>> Start EXTRACT

Thursday, August 2, 2012

Rats “R” Us: the Rat-Human comparison in the work of Konrad Lorenz


An unbiased observer from another planet reflecting on human behavior from a perch close enough to capture the broad strokes of human conduct, but far enough away not to sweat the details of our separate behaviors would conclude that we are rats.  Konrad Lorenz, the Austrian co-founder of classical ethology (the evolutionary study of animal behavior), concluded this in his classic 1966 account of aggression in animals including humans called On Aggression.  The extraterrestrial would surmise this based upon the observations that both rats and humans are “social and peaceful beings within their clans, but veritable devils towards all fellow-members of their species not belonging to their own communities.”[1] Our Martian would have more optimism about the future of rats than humans, says Lorenz, since rats stop reproducing when a state-of overcrowding is reached.  We do not.

The comparison of rats to humans is a provocation, one assumes.  Presumably the unflattering parallel was contrived to collar us and press us into remedial action on those aspects of our social behavior considered by Lorenz to be malfunctioning.  At the same time, objective scientist as Lorenz saw himself as being, there had to be something more than invidious comparison at work in the twinning of rat and man.  There must be some ethological meat on these insalubrious bones.  Brown rats, like men, rely on the transmission of experience to other members of the community.  That is, rats learn, rats have culture.  Additionally, and most significantly rats, oftentimes models of cordiality towards their neighbors can “change into horrible brutes as soon as the encounter members of any other society of their own species”.[2] On these counts – rats as startling comparison, rats as cultured, rats as murderers – rats can stand in for humans in speculations about nationalism, war, and other dangerous aspects of human behavior.  Rats have the additional advantage of not directly objecting to being experimented upon.

>> End EXTRACT

## ACTIONS TO TAKE
a) In the post, what are the counts on which rats can stand in for humans?
b) Swap "Martian" for "visitor from space" and write out the part of the post starting with "An unbiased observer" and going on through "reached.  We do not.".
The records that come next have nothing to do with the post.

>> Start EXTRACTED DATA

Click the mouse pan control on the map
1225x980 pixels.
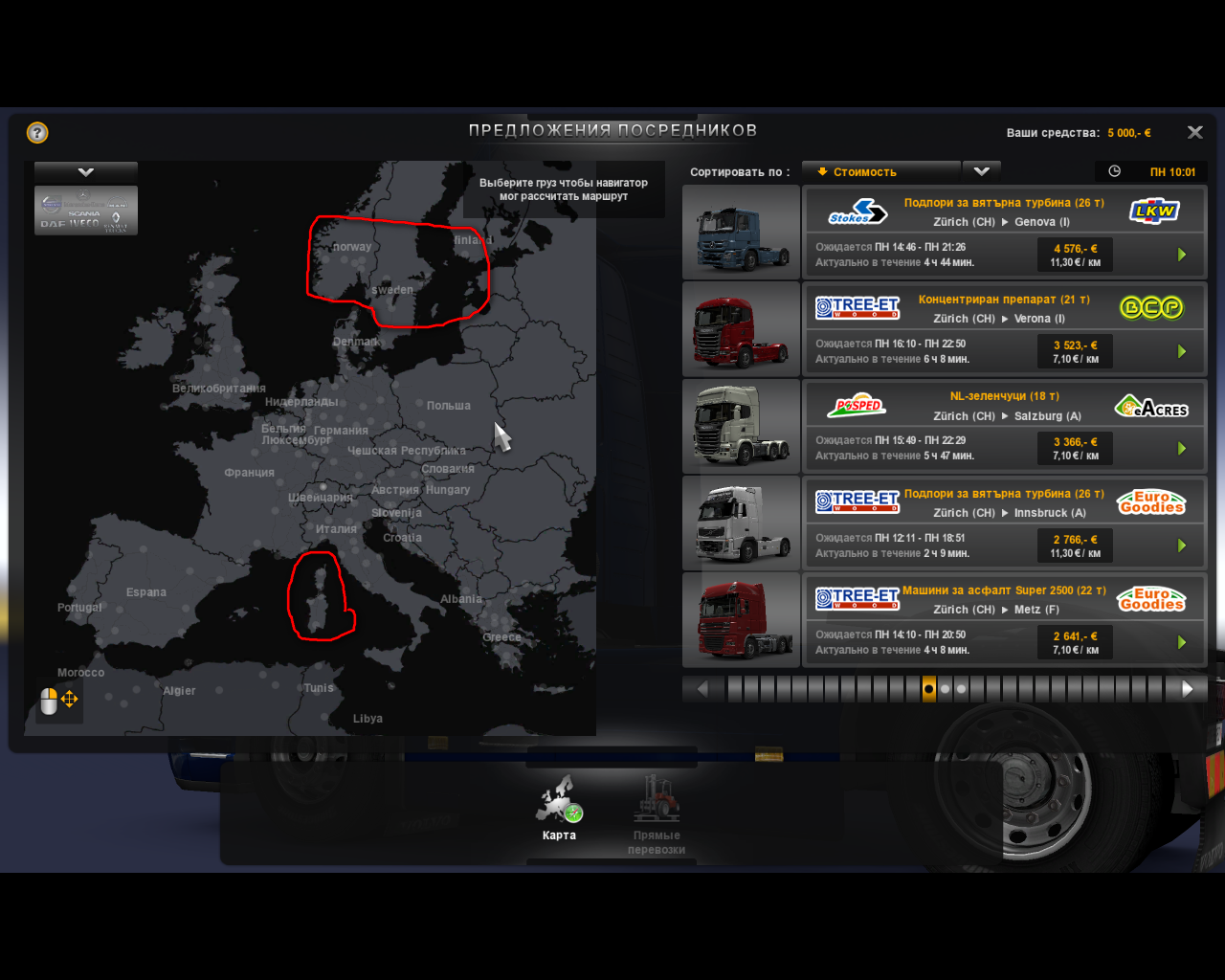coord(58,700)
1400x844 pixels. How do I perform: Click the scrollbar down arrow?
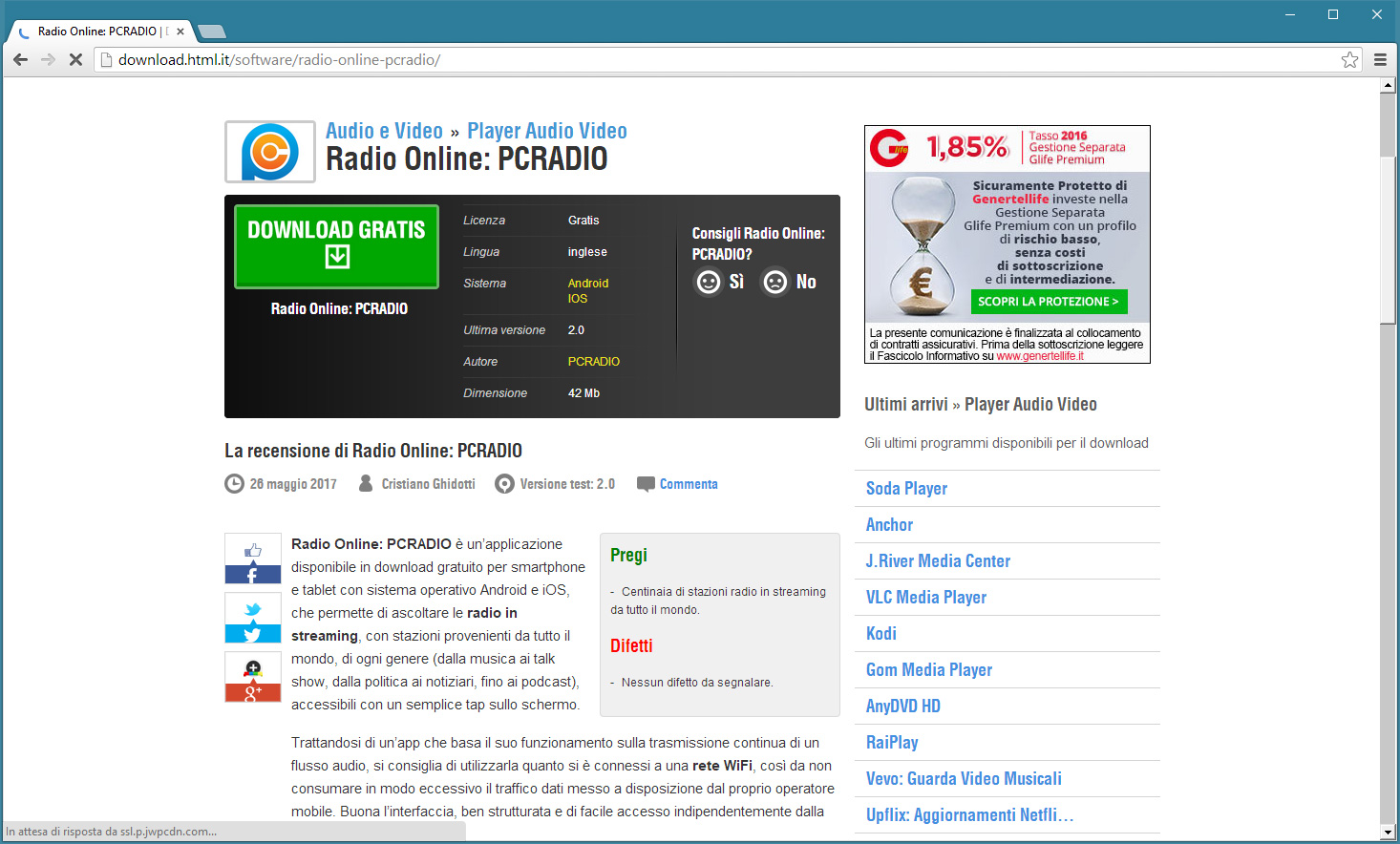click(1388, 833)
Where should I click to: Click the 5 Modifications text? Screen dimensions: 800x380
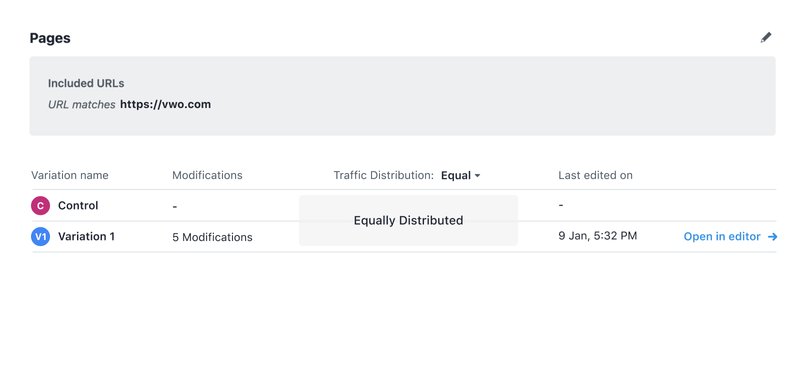pos(212,237)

>> End EXTRACTED DATA

## COMPLETE ANSWERS
a)
- rats as startling comparison
- rats as cultured
- rats as murderers

b)
An unbiased observer from another planet reflecting on human behavior from a perch close enough to capture the broad strokes of human conduct, but far enough away not to sweat the details of our separate behaviors would conclude that we are rats.  Konrad Lorenz, the Austrian co-founder of classical ethology (the evolutionary study of animal behavior), concluded this in his classic 1966 account of aggression in animals including humans called On Aggression.  The extraterrestrial would surmise this based upon the observations that both rats and humans are “social and peaceful beings within their clans, but veritable devils towards all fellow-members of their species not belonging to their own communities.”[1] Our visitor from space would have more optimism about the future of rats than humans, says Lorenz, since rats stop reproducing when a state-of overcrowding is reached.  We do not.